Although there’s little you can do to stop this, you’ll need to plan for a lot more returns than normal in the weeks following Black Friday. You’re likely to be busy gearing up for Christmas, but it’s important to still manage customer expectations post sale.

6. Customer service

Expect an influx of customer service queries on Black Friday and Cyber Monday.

Everything from reports of promotion codes not working to questions about products and stores will be likely, so consider increasing your customer services capacity before and immediately after this period.

7. Performance of third-party systems

Most e-commerce websites rely on multiple third-party services to function. These may be post-code lookups, payment gateways, search merchandising providers, or reviews.

During the Black Friday period, these services are under a lot of pressure, and I’ve seen them take down big websites. You can spend a lot of time ensuring your web platform can perform well under load, only for it to be crippled by a critical third-party service that can’t cope.

Before Black Friday, audit your third-party services and ask them about their plans for this period.

It’s best to decouple your platform from these services so that your website can still function when they’re down. However, this may not be possible.

We had a client whose third-party post-code lookup service went down on Black Friday. When they called the provider’s support line, the technician didn’t even know it was Black Friday.

8. Competition

What is your competition doing over this period?

Everyone is competing for the same customers on Black Friday, so understand what you’re up against before the holiday hits.

Maybe you’ve only planned to participate on the actual day, whereas your competition is discounting over the entire week. Do your research and look at what competitors did the year prior, as they’re likely to repeat it.

9. Pricing: To discount or not to discount

Pricing is a very tricky thing to get right. Discounts need to be attractive, but will hit your margins.

Don’t discount much less than your competitors, and don’t give away margin unnecessarily. In the UK, we tend to see discounts of between 20% and 30% normally on full-priced items only.

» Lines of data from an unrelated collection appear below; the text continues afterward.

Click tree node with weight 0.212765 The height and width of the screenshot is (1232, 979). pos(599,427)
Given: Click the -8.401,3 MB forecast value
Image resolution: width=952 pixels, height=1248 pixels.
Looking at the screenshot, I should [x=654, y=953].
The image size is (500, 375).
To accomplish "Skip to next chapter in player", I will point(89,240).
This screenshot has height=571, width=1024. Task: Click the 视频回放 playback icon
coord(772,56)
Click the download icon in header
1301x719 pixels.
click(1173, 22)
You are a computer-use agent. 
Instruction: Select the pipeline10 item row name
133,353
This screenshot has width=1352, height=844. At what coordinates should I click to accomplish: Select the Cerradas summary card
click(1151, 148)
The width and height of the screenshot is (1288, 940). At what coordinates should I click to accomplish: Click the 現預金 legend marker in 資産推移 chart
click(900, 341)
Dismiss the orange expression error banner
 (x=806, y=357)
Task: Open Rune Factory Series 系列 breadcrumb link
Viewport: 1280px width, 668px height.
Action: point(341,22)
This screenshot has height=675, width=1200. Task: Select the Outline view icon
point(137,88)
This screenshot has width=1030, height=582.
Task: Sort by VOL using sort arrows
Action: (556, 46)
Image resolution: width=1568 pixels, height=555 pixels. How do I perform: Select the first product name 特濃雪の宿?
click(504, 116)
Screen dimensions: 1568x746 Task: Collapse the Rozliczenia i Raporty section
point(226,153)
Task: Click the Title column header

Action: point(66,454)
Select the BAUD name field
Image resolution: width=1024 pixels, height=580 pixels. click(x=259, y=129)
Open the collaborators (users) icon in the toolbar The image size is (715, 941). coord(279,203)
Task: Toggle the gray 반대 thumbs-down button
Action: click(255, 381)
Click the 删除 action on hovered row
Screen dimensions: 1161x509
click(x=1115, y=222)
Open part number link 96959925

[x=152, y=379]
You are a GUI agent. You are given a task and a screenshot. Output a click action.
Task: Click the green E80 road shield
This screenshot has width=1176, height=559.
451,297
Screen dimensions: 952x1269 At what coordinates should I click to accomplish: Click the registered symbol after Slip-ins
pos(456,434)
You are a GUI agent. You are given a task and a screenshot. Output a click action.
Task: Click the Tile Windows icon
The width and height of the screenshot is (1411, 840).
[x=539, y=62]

Often a retailer will offer a lower discount from the Tuesday before and then an additional discount on the Friday itself.

10. Omnichannel: Seamless CX is essential in your Black Friday e-commerce checklist

Let’s not forget, Black Friday isn’t just about online sales.

We all remember pictures of people fighting over cheap TVs in supermarkets, but we now live in an omnichannel world where consumers do not view retailers in silos.

Customers expect to be able bounce seamlessly between different channels and have the same experience, no matter how or where they interact with you.

Your customers will expect your Black Friday discounts to be the same online and in-store, so it’s important that you coordinate your different channels.